Отрывок текста:
==========

«Травиата». Д. Верди.
Пермский театр оперы и балета.
Режиссер, сценограф и художник по свету Роберт Уилсон. Дирижер и музыкальный руководитель постановки Теодор Курентзис.
ОНИ СОШЛИСЬ: ВОЛНА И КАМЕНЬ
«Удиви меня» — слоган Дягилевского фестиваля, цитирующий присказку знаменитого пермяка Сергея Дягилева, — красуется у входа в театр, притягивая взор крупными яркими буквами. По стилю буквы явственно отсылают к известному городскому слогану «Счастье не за горами», который можно увидеть на набережной Камы и который с момента выхода в свет фильма «Географ глобус пропил» стал узнаваемым символом Перми.
То, что счастье есть, на своем опыте, в непосредственном переживании смогли прочувствовать те, кто побывал на исторической — теперь это окончательно ясно — премьере «Травиаты» Роберта Уилсона и Теодора Курентзиса. Этой фантастической постановкой, переворачивающей наши представления о самом популярном шедевре Верди, открылся ежегодный Дягилевский фестиваль.
Пермская «Травиата» уникальна, и не только потому, что поставил ее Роберт Уилсон, мировая знаменитость, спектакли которого чрезвычайно сложны и изощренны даже в чисто технологическом плане. Счастьем было услышать такую «Травиату» — и удивиться, как возможно прочесть, услышать и транслировать залу заезженную до дыр музыку с такой суггестивной силой, новой выразительностью и свежестью. Так, что каждый вальсок, легкомысленный мотивчик, да что там — каждая фермата на высокой ноте, на которой в томительном пиано задерживался нежный и сильный голос вспыхнувшей в Перми сверхновой звезды — Надежды Павловой, — наполняли невыразимым восторгом.

==========

Предоставленный материал:
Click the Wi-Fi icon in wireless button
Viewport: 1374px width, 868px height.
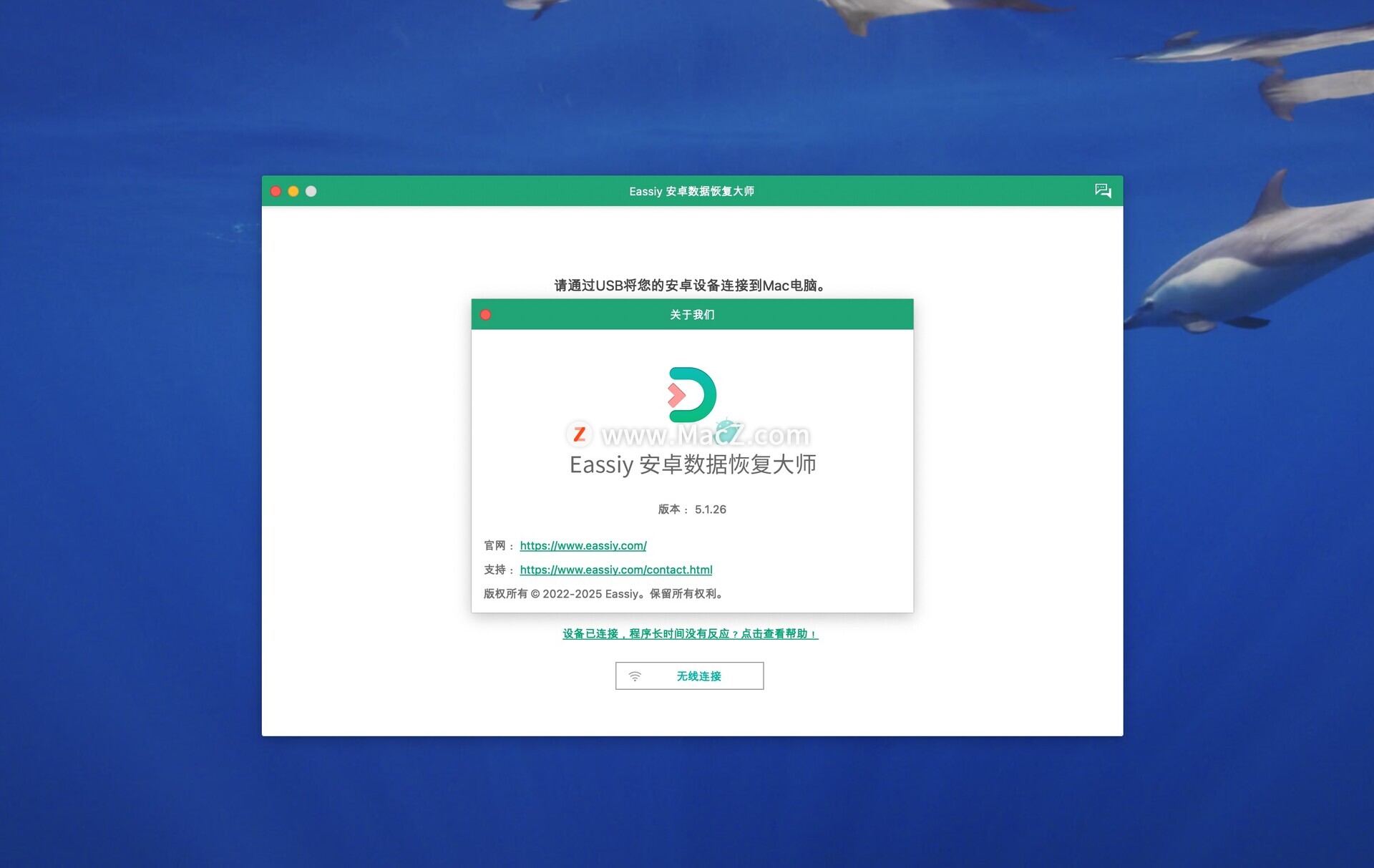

==========

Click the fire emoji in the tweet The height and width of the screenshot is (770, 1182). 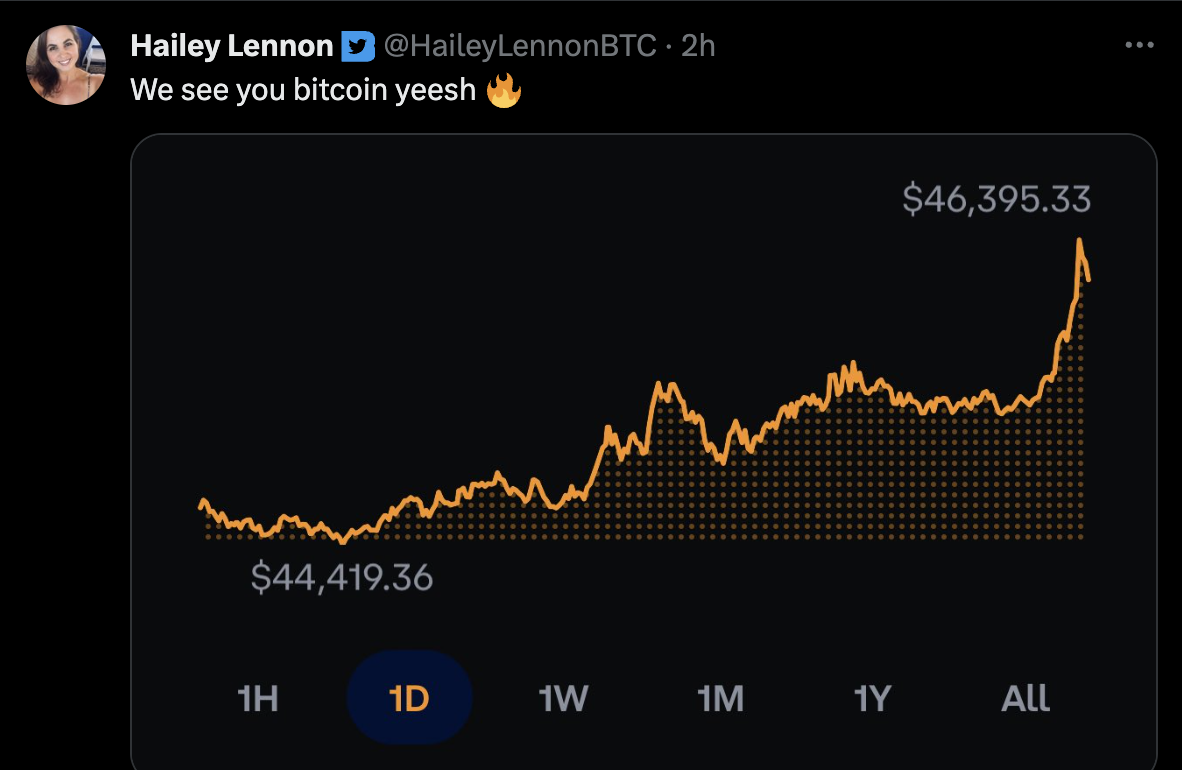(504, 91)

==========

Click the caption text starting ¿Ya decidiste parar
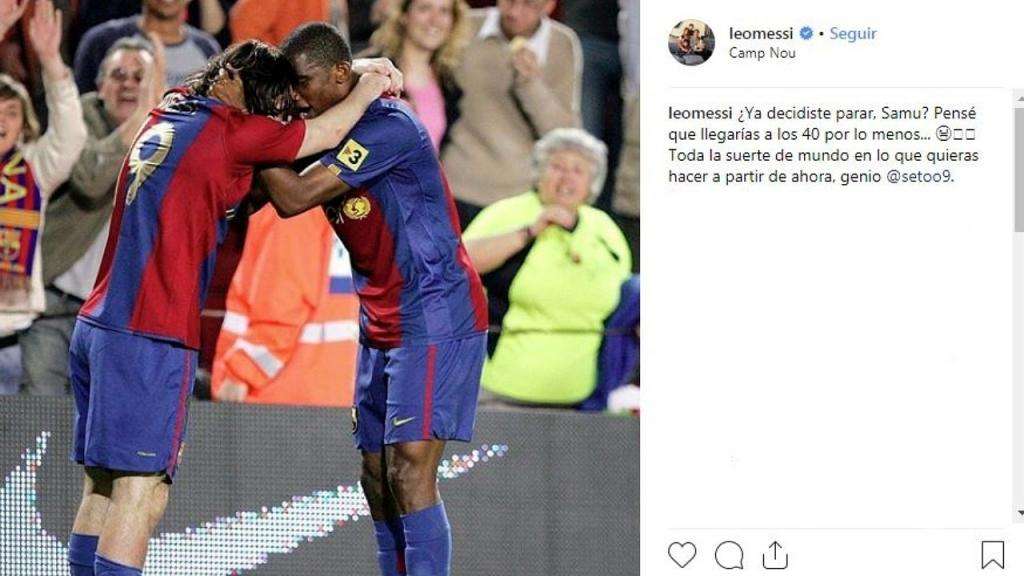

==========

Цель задания:
Перепишите часть текста о «Травиате», начиная со слов «То, что счастье» и до слов «ежегодный Дягилевский фестиваль.» включительно, заменив «фантастической» на «удивительной». Материал здесь не понадобится.

Верный ответ:
То, что счастье есть, на своем опыте, в непосредственном переживании смогли прочувствовать те, кто побывал на исторической — теперь это окончательно ясно — премьере «Травиаты» Роберта Уилсона и Теодора Курентзиса. Этой удивительной постановкой, переворачивающей наши представления о самом популярном шедевре Верди, открылся ежегодный Дягилевский фестиваль.